Please reproduce the full set of data below exactly.

-- Records for processing follows --

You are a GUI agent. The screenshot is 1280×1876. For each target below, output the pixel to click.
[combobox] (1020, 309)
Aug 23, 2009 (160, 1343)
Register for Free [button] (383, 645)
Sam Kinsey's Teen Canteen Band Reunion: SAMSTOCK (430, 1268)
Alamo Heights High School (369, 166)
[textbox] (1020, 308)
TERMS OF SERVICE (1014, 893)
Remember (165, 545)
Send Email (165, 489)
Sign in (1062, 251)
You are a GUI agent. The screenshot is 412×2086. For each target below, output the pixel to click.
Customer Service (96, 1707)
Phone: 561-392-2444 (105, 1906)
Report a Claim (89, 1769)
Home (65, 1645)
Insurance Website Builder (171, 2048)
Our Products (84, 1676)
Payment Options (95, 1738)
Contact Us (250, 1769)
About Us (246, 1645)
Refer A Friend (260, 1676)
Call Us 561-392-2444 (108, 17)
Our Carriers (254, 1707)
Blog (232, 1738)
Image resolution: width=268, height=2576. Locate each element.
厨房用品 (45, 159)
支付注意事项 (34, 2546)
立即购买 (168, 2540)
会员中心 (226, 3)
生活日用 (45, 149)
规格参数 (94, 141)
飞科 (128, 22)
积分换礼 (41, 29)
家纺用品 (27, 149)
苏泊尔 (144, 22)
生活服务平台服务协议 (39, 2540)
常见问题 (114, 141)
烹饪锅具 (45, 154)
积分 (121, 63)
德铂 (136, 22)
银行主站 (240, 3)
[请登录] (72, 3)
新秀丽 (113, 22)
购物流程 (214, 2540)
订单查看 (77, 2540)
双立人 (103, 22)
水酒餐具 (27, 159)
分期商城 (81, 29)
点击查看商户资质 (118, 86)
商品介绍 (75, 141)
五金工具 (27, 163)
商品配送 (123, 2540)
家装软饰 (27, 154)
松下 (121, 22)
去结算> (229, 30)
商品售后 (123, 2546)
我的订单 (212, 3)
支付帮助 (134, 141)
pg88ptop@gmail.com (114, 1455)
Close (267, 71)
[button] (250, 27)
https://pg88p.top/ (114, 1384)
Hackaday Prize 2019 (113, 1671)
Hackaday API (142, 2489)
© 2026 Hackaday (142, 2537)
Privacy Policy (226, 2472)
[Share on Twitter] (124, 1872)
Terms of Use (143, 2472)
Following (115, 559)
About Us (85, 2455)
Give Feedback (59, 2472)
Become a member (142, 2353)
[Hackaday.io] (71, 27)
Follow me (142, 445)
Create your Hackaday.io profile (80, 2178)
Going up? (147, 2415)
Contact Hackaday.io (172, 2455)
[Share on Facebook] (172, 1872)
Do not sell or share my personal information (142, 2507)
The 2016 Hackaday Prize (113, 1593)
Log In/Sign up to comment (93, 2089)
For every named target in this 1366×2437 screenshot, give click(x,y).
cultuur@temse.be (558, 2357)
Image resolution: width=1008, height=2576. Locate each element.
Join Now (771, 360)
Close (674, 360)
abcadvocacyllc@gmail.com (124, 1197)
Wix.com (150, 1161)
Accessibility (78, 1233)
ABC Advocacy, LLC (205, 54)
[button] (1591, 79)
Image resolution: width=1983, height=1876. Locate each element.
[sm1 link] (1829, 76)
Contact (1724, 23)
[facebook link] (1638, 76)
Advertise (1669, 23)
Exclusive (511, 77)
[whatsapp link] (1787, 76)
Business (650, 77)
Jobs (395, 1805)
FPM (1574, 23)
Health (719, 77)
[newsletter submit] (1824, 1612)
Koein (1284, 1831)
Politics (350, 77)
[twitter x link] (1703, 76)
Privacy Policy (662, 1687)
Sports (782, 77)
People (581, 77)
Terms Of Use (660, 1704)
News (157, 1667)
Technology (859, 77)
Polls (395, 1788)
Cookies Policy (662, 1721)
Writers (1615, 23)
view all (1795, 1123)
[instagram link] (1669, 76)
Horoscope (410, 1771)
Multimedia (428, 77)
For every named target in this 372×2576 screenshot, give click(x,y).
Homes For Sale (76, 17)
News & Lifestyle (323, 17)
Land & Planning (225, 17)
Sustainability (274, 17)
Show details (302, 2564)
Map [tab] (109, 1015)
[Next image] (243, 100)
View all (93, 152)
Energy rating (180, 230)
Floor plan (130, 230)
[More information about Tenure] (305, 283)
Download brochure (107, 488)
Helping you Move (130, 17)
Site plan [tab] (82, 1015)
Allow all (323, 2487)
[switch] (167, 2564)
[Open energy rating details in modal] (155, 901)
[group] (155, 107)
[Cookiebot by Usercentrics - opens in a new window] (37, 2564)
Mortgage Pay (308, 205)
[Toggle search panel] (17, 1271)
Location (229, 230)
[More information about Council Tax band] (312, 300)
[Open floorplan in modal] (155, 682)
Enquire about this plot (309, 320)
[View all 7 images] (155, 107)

-- Records for processing concluded --

Solution to this task —
You are a GUI agent. The screenshot is 1280×1876. For each target below, output the pixel to click.
[combobox] (1020, 309)
Aug 23, 2009 (160, 1343)
Register for Free [button] (383, 645)
Sam Kinsey's Teen Canteen Band Reunion: SAMSTOCK (430, 1268)
Alamo Heights High School (369, 166)
[textbox] (1020, 308)
TERMS OF SERVICE (1014, 893)
Remember (165, 545)
Send Email (165, 489)
Sign in (1062, 251)
You are a GUI agent. The screenshot is 412×2086. For each target below, output the pixel to click.
Customer Service (96, 1707)
Phone: 561-392-2444 (105, 1906)
Report a Claim (89, 1769)
Home (65, 1645)
Insurance Website Builder (171, 2048)
Our Products (84, 1676)
Payment Options (95, 1738)
Contact Us (250, 1769)
About Us (246, 1645)
Refer A Friend (260, 1676)
Call Us 561-392-2444 (108, 17)
Our Carriers (254, 1707)
Blog (232, 1738)
Image resolution: width=268, height=2576. Locate each element.
厨房用品 (45, 159)
支付注意事项 (34, 2546)
立即购买 (168, 2540)
会员中心 (226, 3)
生活日用 (45, 149)
规格参数 (94, 141)
飞科 (128, 22)
积分换礼 (41, 29)
家纺用品 (27, 149)
苏泊尔 (144, 22)
生活服务平台服务协议 (39, 2540)
常见问题 (114, 141)
烹饪锅具 (45, 154)
积分 (121, 63)
德铂 (136, 22)
银行主站 (240, 3)
[请登录] (72, 3)
新秀丽 (113, 22)
购物流程 (214, 2540)
订单查看 (77, 2540)
双立人 (103, 22)
水酒餐具 (27, 159)
分期商城 (81, 29)
点击查看商户资质 (118, 86)
商品介绍 (75, 141)
五金工具 (27, 163)
商品配送 (123, 2540)
家装软饰 (27, 154)
松下 (121, 22)
去结算> (229, 30)
商品售后 (123, 2546)
我的订单 (212, 3)
支付帮助 (134, 141)
pg88ptop@gmail.com (114, 1455)
Close (267, 71)
[button] (250, 27)
https://pg88p.top/ (114, 1384)
Hackaday Prize 2019 (113, 1671)
Hackaday API (142, 2489)
© 2026 Hackaday (142, 2537)
Privacy Policy (226, 2472)
[Share on Twitter] (124, 1872)
Terms of Use (143, 2472)
Following (115, 559)
About Us (85, 2455)
Give Feedback (59, 2472)
Become a member (142, 2353)
[Hackaday.io] (71, 27)
Follow me (142, 445)
Create your Hackaday.io profile (80, 2178)
Going up? (147, 2415)
Contact Hackaday.io (172, 2455)
[Share on Facebook] (172, 1872)
Do not sell or share my personal information (142, 2507)
The 2016 Hackaday Prize (113, 1593)
Log In/Sign up to comment (93, 2089)
For every named target in this 1366×2437 screenshot, give click(x,y).
cultuur@temse.be (558, 2357)
Image resolution: width=1008, height=2576. Locate each element.
Join Now (771, 360)
Close (674, 360)
abcadvocacyllc@gmail.com (124, 1197)
Wix.com (150, 1161)
Accessibility (78, 1233)
ABC Advocacy, LLC (205, 54)
[button] (1591, 79)
Image resolution: width=1983, height=1876. Locate each element.
[sm1 link] (1829, 76)
Contact (1724, 23)
[facebook link] (1638, 76)
Advertise (1669, 23)
Exclusive (511, 77)
[whatsapp link] (1787, 76)
Business (650, 77)
Jobs (395, 1805)
FPM (1574, 23)
Health (719, 77)
[newsletter submit] (1824, 1612)
Koein (1284, 1831)
Politics (350, 77)
[twitter x link] (1703, 76)
Privacy Policy (662, 1687)
Sports (782, 77)
People (581, 77)
Terms Of Use (660, 1704)
News (157, 1667)
Technology (859, 77)
Polls (395, 1788)
Cookies Policy (662, 1721)
Writers (1615, 23)
view all (1795, 1123)
[instagram link] (1669, 76)
Horoscope (410, 1771)
Multimedia (428, 77)
For every named target in this 372×2576 screenshot, give click(x,y).
Homes For Sale (76, 17)
News & Lifestyle (323, 17)
Land & Planning (225, 17)
Sustainability (274, 17)
Show details (302, 2564)
Map [tab] (109, 1015)
[Next image] (243, 100)
View all (93, 152)
Energy rating (180, 230)
Floor plan (130, 230)
[More information about Tenure] (305, 283)
Download brochure (107, 488)
Helping you Move (130, 17)
Site plan [tab] (82, 1015)
Allow all (323, 2487)
[switch] (167, 2564)
[Open energy rating details in modal] (155, 901)
[group] (155, 107)
[Cookiebot by Usercentrics - opens in a new window] (37, 2564)
Mortgage Pay (308, 205)
[Toggle search panel] (17, 1271)
Location (229, 230)
[More information about Council Tax band] (312, 300)
[Open floorplan in modal] (155, 682)
Enquire about this plot (309, 320)
[View all 7 images] (155, 107)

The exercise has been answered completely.